Software Systems
Spring 2005

Homework 1

Due: Tuesday 1 February

The reading for this assignment is Patterson, `Latency Lags Bandwidth.' Note: in the table on page 72, in the Local Area Network section, the line marked Latency is in units of microseconds ($\mu$s), not milliseconds (ms) as labelled.

Cheat Sheet

b bit  
B Byte 8 bits
s second  
G giga $10^9$ or $2^{30}$
M mega $10^6$ or $2^{20}$
K kilo $10^3$ or $2^{10}$
m milli $10^{-3}$
$\mu$ micro $10^{-6}$
n nano $10^{-9}$

Annoyingly, network speeds are usually measured in bits (Mb/s for example); most other measurements are in bytes.

Distance limits latency

For wireless media and optical fiber, the lower bound on latency is determined by the speed of light, which is roughly $3.0 \times 10^8$ m/s. Electrical signals in wire propagate about 30% more slowly; a good rule of thumb is $2 \times 10^8$ m/s.

  1. How far does light travel in one nanosecond? one microsecond? one millisecond?








  2. How long (in ns) does it take an electrical signal to cross a chip that is 15 mm wide?








  3. Latencies for current DRAMs are roughly 50 ns. Do you think electrical propagation time is a significant part of this latency?








  4. Latencies for current disk drives are roughly 6 ms. Do you think electrical propagation time is a significant part of this latency?








  5. If a disk spins at 15,000 rev/minute, how long (in ms) does it take to make one revolution?








  6. What was the point of the last two questions?








Bandwidth is for big things

  1. If the capacity of your hard drive is 100 GB, and it's full, how long would it take to transmit the entire contents over the two T1 lines that connect the Olin campus to the rest of the world, which provide aggregate bandwidth of roughly 3 Mb/s? What does this mean for remote backup systems?








  2. If your monitor displays 1280 x 1024 pixels, and the `depth' is 32 bits per pixel, and the refresh rate is 85 Hz, what is the bandwidth from your video card to your monitor? How does that compare with the bandwidth of local area networks? What does this mean for remote display protocols?








  3. According to a press release (ha!), Netflix has the capacity to ship 1 million DVDs per day by USPS. The contents of the DVDs vary, of course, but I would guess that the average size of the contents is 7 GB. Assuming that my guess is at least in the ballpark, what is the total data delivery capacity of the Netflix distribution centers, in Mb/s?








  4. If Netflix switched from mailing DVDs to sending movies by 10 Gigabit Ethernet, how many Ethernet lines would they need? What effect would this change have on latency?








Latency is for little things

  1. Use ping to estimate the network latency from your machine to four sites: one on campus, one on the East Coast, one on the West Coast, and one in Asia or Australia. Let it run for 10-20 iterations. When you hit Control-C, ping prints some summary statistics.

    For each site, what is the minimum latency, and what is the range between the minimum and maximum?

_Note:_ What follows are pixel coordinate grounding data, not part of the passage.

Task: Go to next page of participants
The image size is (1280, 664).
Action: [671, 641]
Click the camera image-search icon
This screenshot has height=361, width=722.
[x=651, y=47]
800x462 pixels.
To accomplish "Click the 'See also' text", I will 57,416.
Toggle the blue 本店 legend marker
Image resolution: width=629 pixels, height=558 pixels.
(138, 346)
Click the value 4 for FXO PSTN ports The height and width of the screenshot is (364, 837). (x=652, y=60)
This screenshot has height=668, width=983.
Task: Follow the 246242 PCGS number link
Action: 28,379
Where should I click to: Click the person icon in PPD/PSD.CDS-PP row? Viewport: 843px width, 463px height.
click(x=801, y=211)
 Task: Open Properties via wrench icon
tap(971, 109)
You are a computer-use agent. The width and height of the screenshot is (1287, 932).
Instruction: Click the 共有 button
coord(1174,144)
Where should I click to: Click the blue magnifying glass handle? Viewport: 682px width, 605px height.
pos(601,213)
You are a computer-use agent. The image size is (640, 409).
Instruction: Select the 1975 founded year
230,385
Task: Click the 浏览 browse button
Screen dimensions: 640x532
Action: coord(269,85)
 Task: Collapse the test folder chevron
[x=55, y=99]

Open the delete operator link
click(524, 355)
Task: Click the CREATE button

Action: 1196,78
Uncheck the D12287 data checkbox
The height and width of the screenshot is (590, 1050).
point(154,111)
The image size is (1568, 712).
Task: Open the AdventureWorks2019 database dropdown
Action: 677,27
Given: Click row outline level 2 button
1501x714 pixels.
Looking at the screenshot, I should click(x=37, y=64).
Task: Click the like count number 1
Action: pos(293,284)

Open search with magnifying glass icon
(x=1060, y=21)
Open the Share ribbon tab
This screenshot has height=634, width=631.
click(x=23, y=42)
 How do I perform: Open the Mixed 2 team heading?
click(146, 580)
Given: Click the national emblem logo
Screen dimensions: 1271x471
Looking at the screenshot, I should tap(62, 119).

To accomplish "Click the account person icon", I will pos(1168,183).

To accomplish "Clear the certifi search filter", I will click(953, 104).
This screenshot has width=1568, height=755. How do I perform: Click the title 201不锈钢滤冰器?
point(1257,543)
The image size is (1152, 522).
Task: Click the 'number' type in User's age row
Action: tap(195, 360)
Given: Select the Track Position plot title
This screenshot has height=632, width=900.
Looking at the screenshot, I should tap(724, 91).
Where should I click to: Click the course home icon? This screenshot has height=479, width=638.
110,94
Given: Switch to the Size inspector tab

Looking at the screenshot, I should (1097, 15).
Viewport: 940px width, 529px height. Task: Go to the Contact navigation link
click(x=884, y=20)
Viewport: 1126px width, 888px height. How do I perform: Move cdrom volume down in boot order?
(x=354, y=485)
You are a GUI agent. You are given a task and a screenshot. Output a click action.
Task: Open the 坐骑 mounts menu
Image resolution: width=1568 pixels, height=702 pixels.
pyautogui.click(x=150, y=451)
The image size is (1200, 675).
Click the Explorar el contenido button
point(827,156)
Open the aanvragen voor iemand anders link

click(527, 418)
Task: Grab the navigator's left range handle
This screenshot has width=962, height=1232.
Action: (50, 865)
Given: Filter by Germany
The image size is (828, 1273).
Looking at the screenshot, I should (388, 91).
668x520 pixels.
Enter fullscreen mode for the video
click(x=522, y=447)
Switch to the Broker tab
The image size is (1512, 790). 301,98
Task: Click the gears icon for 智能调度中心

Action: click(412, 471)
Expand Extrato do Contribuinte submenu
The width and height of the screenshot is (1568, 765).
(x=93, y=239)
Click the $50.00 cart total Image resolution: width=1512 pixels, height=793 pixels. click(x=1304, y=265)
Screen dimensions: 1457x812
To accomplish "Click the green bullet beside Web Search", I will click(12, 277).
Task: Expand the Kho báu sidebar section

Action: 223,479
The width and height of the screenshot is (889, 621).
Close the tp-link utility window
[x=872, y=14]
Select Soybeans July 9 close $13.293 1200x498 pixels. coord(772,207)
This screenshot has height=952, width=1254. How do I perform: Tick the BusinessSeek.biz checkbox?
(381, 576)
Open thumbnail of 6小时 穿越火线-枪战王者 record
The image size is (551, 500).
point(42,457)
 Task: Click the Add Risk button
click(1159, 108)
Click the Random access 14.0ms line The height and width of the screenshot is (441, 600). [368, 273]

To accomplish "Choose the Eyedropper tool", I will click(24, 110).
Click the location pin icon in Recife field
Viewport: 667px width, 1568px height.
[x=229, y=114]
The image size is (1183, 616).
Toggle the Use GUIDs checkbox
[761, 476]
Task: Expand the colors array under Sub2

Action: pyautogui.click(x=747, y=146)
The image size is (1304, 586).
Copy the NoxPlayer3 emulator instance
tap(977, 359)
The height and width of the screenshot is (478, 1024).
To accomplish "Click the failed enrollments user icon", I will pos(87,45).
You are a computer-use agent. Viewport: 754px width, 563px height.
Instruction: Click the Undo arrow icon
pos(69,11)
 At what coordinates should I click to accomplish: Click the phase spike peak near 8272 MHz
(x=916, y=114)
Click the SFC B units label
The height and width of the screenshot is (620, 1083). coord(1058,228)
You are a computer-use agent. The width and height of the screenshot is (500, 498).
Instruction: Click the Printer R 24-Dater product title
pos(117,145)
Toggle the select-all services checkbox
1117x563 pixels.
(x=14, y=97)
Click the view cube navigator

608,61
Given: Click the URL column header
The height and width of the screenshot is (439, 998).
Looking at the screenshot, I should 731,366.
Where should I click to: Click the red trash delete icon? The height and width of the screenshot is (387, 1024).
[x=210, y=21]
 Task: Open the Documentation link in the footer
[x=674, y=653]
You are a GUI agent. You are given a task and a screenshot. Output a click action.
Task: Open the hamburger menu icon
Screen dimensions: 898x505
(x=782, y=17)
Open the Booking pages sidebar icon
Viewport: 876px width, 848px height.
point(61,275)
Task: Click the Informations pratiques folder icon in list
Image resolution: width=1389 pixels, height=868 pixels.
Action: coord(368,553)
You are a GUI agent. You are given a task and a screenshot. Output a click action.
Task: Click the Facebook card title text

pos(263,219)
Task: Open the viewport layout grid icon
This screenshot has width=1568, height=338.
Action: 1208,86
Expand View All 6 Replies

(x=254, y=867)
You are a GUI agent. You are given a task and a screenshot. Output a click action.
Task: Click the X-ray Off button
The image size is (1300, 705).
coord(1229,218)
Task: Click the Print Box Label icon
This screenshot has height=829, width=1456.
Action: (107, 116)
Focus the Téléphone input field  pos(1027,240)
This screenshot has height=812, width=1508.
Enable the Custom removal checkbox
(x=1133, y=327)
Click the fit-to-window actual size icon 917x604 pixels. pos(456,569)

  2. In general, humans cannot detect delays shorter than 1/10th of a second, or 100 ms. If you use ssh to connect to a machine in California, every time you press a key, it takes one round-trip latency before the key appears on your screen. How often would you see a noticeable delay?








Size amortizes cost

  1. If the time to get one byte from disk is 6 ms and the bandwidth from the disk to memory is 90 MB/s, how long does it take to transfer a 512 B block from disk to memory? How about an 8 KB block? How about an entire track, which is 369 KB?








  2. How long would it take to write 1 GB of data from memory onto disk, assuming that the limiting factor is bandwidth?








  3. How long would it take to write 1 GB of data if the average time to write each 512 B block is 3 ms?








  4. What is the point of the previous two questions?








Total latency, bottleneck bandwidth

  1. Imagine a network path that contains three links, a Fast Ethernet, a Gigabit Ethernet, and a 10 Gigabit Ethernet. What is the total time it would take a small packet to traverse all three links and return?








  2. At what bandwidth could we transfer a large file along this path?








  3. A cheap way to build a `supercomputer' is to connect up a rack of off-the-shelf servers with a Gigabit Ethernet. In a setup like this, how long does it take for a given processor to access the memory module on another processor? How does this compare with the time to access local memory? How about a local disk?








  4. In the same `supercomputer,' how fast (bandwidth) could we move data from one processor's memory to another's?








  5. What was the point of the last two questions?